Dork Zabunyan
Dork Zabunyan (Université Paris 8)
To Govern and Distract: A Reading of Siegfried Kracauer's 'The Cult of Distraction' (1926)
In March 1926, Siegfried Kracauer wrote an article published by the Frankfurter Zeitung, entitled “Cult of Distraction [Kult der Zerstreuung]: On Berlin's Picture Palaces”. This article is not a defense of the entertainment business at that time, but a way to save the concept of distraction from its usually pejorative senses, in order to understand how the masses can live an experience of emancipation through film. We will try to examine how this critical position is also a way of responding to the rising propaganda in Europe through state apparatuses which, as opposed to Kracauer's Zerstreuung, inevitably alienate the masses. This is why we will also connect this text of 1926 with the one written by Kracauer in 1942 about Nazi propaganda (“Propaganda and the Nazi War Film”). Finally, we would like to show how the “Cult of Distraction” is a political tool for our times, when politicians such as Donald Trump often govern by distraction, distancing the masses from the real problems they face in their daily lives.

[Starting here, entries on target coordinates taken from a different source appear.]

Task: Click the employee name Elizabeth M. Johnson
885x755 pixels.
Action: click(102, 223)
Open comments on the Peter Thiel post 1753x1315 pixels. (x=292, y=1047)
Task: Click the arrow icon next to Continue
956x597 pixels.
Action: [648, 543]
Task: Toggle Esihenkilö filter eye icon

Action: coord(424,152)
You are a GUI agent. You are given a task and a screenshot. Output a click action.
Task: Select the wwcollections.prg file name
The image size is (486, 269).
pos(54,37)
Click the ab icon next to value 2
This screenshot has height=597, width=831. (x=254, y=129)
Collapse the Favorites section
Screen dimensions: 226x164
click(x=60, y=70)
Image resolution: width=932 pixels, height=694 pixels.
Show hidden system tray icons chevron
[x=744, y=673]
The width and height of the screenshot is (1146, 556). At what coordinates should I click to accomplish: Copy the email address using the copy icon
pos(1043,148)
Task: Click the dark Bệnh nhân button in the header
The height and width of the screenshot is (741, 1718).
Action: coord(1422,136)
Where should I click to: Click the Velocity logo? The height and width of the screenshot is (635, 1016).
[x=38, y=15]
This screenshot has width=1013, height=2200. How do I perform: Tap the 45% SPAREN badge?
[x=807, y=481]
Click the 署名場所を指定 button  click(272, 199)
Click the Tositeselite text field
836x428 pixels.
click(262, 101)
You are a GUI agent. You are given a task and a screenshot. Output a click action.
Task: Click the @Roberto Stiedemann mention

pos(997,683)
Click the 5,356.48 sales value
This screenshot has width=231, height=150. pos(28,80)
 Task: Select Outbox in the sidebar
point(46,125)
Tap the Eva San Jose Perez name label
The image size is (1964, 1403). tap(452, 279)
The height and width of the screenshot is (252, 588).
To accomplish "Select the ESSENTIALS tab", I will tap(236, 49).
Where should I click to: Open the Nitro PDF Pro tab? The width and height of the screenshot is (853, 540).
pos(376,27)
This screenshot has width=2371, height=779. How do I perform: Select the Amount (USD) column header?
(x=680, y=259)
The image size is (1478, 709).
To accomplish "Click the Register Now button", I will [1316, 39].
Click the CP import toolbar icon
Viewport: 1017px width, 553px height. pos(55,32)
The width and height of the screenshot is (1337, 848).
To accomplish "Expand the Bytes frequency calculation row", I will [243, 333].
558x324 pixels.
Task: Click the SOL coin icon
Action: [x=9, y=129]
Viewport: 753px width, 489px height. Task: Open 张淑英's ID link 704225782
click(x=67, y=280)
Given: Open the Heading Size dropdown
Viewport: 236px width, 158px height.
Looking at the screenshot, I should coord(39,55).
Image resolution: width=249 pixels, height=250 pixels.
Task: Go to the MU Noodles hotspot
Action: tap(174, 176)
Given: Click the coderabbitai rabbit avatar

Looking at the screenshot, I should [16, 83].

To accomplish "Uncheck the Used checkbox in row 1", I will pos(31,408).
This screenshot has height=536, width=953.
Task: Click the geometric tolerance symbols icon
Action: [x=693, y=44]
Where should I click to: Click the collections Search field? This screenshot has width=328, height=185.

Dork Zabunyan is professor of Film Studies at Université Paris-8. He has recently published L’insistance des luttes: Images, soulèvements, contre-révolutions (De l’incidence éditeur, 2016, English translation: The Insistence of Struggle: Images, Uprisings, Counter-revolutions, IF Publications, 2019) and Foucault at the Movies (with P. Maniglier, Columbia University Press, 2018). He has written for various journals including Cahiers du Cinéma, Trafic and Critique.